De acordo com Tanure, esse processo demanda velocidade e precisão. As empresas precisam definir diretrizes claras, criar gatilhos de alerta e estabelecer critérios objetivos para bloqueio de contas ou contato direto com o cliente final. A regulamentação não admite soluções genéricas nem implementações superficiais.
Além disso, a nova regulamentação do Banco Central para criptoativos impõe controles contínuos, com atualização constante de regras e parâmetros. Cada falha de monitoramento pode gerar impactos regulatórios e financeiros relevantes.
Relatórios obrigatórios ampliam a complexidade regulatória
Outro ponto crítico envolve a obrigação de reportar operações suspeitas aos órgãos fiscalizadores. Para atender a essa demanda, a tecnologia precisa gerar dados confiáveis, estruturados e dentro dos padrões exigidos.

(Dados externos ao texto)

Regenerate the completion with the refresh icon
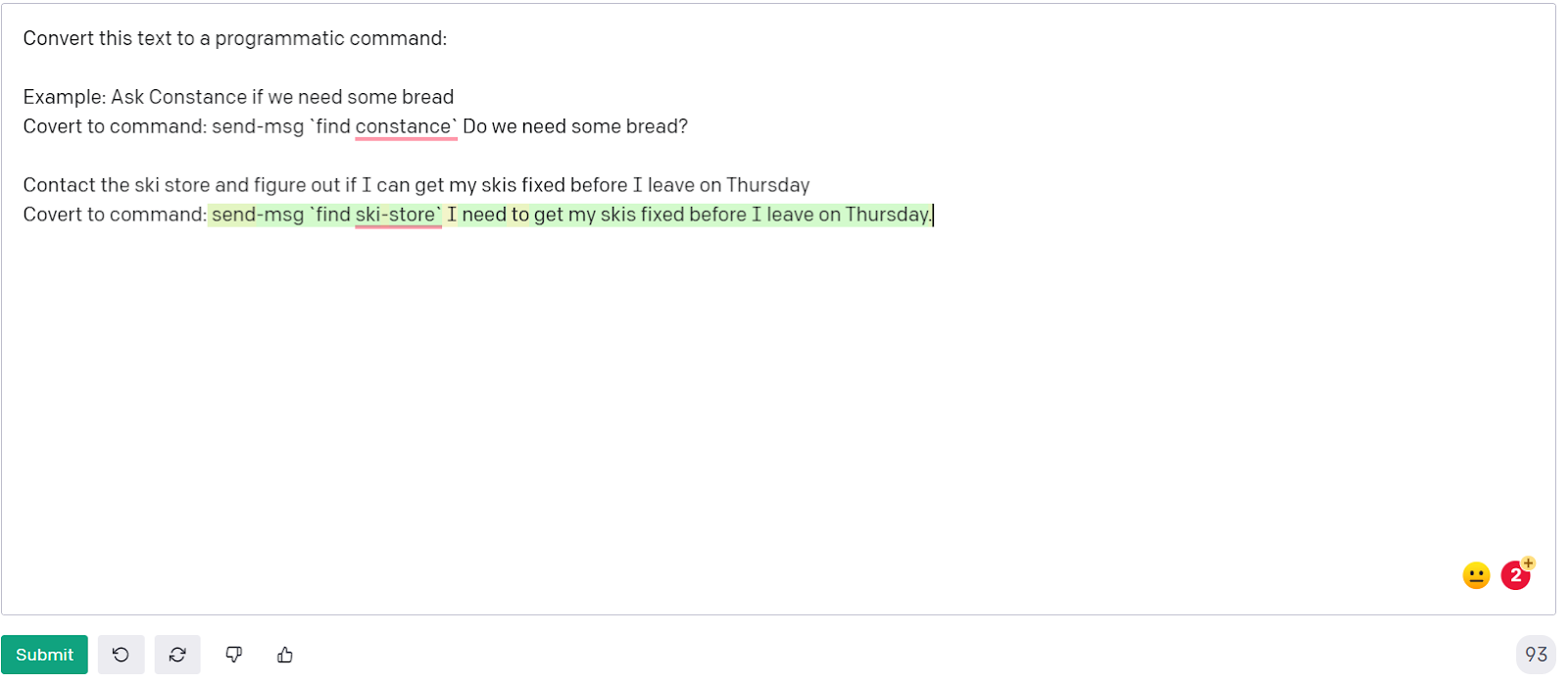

A Data Rudder oferece APIs REST de implementação ágil, capazes de processar e classificar automaticamente o risco das transações. A solução gera, de forma automática, os arquivos exigidos para envio ao Siscoaf, sistema do Conselho de Controle de Atividades Financeiras (Coaf).

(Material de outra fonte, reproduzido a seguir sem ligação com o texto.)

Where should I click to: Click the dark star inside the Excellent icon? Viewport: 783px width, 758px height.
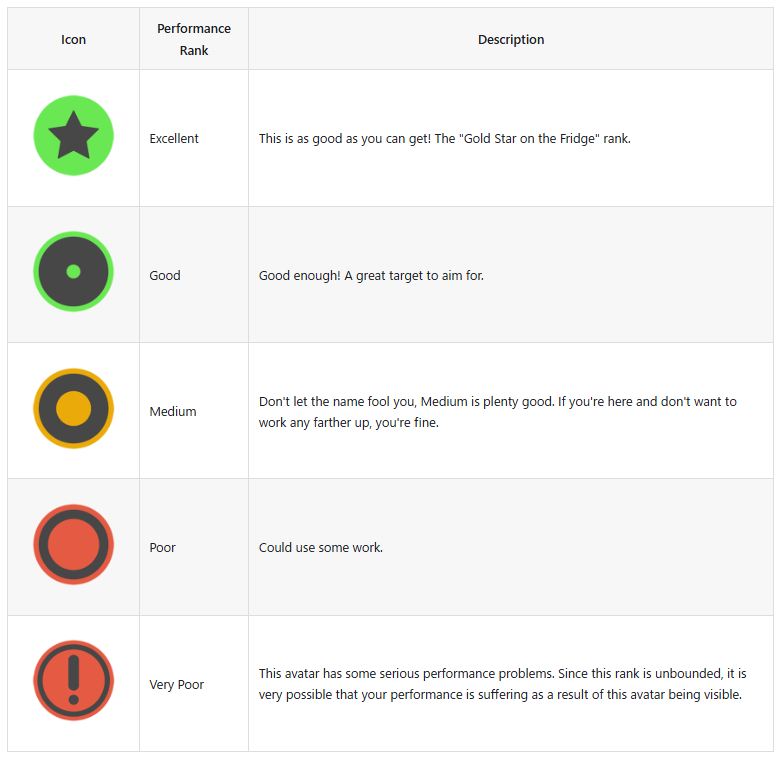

Entre as estratégias adotadas estão o enriquecimento de dados, a identificação de Pessoas Politicamente Expostas (PEP), a consulta a listas restritivas nacionais e internacionais e a verificação da situação cadastral na Receita Federal.
Todo esse processo ocorre de forma nativa e sem comprometer o tempo de resposta. Segundo Tanure, os alertas relevantes para reporte surgem já no layout exigido pelo fiscalizador, o que reduz erros operacionais e retrabalho.
Velocidade se torna métrica crítica na regulamentação
A nova regulamentação do Banco Central para criptoativos também estabelece métricas de desempenho. Sistemas antifraudes precisam analisar dados em até 250 milissegundos para preservar a experiência do usuário.
Nesse contexto, a Data Rudder utiliza modelos personalizados de machine learning com abordagem glass-box, que garante transparência e rastreabilidade das decisões. Essa exigência se alinha à Resolução nº 521, que equipara determinadas operações cripto a operações de câmbio tradicional.
Atualmente, a empresa já monitora mais de 10% das transações via PIX no Brasil no escopo de prevenção à fraude e lavagem de dinheiro, o que reforça sua experiência em ambientes de alta criticidade.
Falta de adequação pode impedir operação no mercado regulado
Os riscos para quem não se adapta vão além de multas e sanções administrativas. A ausência de um sistema robusto de prevenção a fraudes pode gerar prejuízos financeiros diretos, danos à reputação e, no limite, a impossibilidade de operar no mercado regulado.
Segundo Tanure, a nova regulamentação do Banco Central para criptoativos redefine o nível mínimo de maturidade tecnológica exigido das empresas. Quem não acompanhar essa evolução tende a perder espaço rapidamente.